Et pourtant je suis tourné en arrière, les jambes dans un sens et le buste dans l'autre. Les derniers liens qui me maintiennent au sol ici ne vont pas être ôtés, je veux les conserver, au risque de les distendre. Et comme quand on tire sur un élastique, on a toujours peur qu'il nous pète entre les doigts. On connaît pourtant très bien la douleur que cela engendre, on se souvient sans problème de la sensation, de la gifle du caoutchouc et de la crispation soudaine qu'elle produit sur le doigt meurtri. Et malgré cela, impossible de s'en prévenir, de s'y préparer, quand l'élastique claque, à chaque fois l'on est surpris et on se demande ce qui arrive. Comment vais-je retrouver mes proches et ma famille à mon retour ?

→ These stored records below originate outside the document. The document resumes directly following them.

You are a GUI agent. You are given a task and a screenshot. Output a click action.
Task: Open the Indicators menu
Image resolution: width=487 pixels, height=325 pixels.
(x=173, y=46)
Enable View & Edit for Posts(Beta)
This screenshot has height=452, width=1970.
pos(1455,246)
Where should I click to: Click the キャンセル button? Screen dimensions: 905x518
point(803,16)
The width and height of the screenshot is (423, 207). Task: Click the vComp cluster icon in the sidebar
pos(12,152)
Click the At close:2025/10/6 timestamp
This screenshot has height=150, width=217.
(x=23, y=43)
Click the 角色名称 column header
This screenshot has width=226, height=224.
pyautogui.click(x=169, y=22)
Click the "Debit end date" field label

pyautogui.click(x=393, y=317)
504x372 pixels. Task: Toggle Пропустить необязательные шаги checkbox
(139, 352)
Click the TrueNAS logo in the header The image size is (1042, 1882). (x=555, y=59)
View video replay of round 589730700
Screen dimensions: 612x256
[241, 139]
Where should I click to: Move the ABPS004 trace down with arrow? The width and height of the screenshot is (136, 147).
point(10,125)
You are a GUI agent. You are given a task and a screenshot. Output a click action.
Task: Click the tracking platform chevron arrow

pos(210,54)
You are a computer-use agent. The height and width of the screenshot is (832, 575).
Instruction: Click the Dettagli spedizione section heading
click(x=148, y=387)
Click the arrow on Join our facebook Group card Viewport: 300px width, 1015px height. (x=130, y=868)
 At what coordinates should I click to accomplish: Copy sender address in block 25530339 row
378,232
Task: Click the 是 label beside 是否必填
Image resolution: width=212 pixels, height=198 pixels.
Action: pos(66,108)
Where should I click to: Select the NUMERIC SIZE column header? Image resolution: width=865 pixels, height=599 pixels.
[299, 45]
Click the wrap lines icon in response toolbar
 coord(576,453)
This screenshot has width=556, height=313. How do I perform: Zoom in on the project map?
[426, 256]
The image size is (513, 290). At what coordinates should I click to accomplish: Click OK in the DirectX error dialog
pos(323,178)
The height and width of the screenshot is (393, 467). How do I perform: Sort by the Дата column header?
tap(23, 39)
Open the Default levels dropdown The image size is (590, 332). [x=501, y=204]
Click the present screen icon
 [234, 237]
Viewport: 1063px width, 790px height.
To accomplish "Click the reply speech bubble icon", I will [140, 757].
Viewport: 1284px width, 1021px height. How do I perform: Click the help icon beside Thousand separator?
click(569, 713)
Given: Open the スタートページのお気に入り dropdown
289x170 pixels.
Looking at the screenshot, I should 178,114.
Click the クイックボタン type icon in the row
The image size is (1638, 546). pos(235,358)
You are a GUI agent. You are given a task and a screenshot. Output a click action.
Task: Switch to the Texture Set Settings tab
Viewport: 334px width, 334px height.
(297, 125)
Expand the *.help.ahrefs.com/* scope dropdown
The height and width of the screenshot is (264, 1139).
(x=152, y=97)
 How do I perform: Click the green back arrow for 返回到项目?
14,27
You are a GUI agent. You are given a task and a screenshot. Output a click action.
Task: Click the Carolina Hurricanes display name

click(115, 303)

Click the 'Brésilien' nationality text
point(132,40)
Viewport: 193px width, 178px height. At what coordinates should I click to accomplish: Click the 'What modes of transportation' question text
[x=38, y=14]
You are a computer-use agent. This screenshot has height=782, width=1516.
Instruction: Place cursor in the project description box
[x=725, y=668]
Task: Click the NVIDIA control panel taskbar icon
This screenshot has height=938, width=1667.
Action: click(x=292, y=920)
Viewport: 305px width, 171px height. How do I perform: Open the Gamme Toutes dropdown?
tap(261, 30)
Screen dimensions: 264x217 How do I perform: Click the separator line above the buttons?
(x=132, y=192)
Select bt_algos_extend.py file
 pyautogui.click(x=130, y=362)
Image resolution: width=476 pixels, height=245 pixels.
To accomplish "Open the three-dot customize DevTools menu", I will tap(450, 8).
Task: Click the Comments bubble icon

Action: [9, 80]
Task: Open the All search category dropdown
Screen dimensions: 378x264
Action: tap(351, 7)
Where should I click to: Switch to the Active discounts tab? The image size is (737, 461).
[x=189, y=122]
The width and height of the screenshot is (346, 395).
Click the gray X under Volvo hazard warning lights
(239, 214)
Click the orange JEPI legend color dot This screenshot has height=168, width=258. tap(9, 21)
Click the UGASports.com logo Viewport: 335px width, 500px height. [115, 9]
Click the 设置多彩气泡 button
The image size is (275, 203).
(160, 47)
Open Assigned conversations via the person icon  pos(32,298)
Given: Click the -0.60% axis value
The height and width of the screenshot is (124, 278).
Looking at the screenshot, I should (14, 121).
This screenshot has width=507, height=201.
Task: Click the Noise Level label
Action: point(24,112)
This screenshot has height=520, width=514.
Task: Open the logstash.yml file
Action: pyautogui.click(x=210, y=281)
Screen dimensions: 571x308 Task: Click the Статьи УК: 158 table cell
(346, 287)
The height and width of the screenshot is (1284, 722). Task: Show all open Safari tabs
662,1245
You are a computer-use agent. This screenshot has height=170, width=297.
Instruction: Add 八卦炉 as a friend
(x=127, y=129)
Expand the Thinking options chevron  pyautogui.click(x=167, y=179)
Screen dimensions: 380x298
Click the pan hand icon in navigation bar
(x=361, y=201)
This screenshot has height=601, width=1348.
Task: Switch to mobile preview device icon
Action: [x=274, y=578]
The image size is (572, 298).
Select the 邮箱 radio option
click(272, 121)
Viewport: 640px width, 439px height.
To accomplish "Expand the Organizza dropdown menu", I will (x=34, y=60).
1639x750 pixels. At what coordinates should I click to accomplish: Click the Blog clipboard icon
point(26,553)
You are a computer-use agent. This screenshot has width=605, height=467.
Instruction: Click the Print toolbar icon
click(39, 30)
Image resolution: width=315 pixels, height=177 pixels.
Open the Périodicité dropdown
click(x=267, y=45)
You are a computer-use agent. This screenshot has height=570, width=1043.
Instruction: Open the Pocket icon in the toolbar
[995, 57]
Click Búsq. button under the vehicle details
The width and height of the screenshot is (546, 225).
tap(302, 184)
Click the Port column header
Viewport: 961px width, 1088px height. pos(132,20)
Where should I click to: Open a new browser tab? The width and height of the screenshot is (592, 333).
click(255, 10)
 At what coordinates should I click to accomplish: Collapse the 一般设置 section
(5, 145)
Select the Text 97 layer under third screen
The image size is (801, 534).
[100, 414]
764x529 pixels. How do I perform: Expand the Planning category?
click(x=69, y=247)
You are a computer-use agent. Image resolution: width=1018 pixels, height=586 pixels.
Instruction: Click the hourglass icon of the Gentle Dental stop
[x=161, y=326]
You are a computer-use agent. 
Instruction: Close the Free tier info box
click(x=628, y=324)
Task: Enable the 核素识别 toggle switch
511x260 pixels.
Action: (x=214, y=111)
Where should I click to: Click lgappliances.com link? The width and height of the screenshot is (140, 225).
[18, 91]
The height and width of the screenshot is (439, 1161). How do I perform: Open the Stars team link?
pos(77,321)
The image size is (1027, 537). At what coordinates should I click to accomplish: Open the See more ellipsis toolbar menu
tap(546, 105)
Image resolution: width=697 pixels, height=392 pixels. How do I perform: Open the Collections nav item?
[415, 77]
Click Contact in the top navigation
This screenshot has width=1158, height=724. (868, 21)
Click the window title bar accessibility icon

Je pense au retour avant l'arrivée. Typiquement révélateur du syndrome de la débilité. Pas sénile mais enfantine : geindre à défaut de dire. 20 ans sur le départ, 20 kilos dans la soute et avec un peu de chance quelques plombs dans le crâne au retour.
Bon sang de bonsoir, Tokyo quand même !! Impatient et anxieux, j'espère faire de ce blog la bouée de détresse tokyoïte, le moyen de vous faire passer mes impressions, mes commentaires inutiles et les photos allant avec.
Pardonnez mes fautes d'étourderies et appréciez avec un peu de chance ma translation au pays des voyageurs abrutis* !
*(il faut bien croire les gens qui en reviennent le sont puisque à chaque fois que je parle de mon futur séjour, on me parle de sushis, de nems, de courbettes, de yamamotoquiadesratés et de kon-nichon-ha… Faudrait être con pour aller dans un pays pour lequel on associe tant de merveilles, non ?).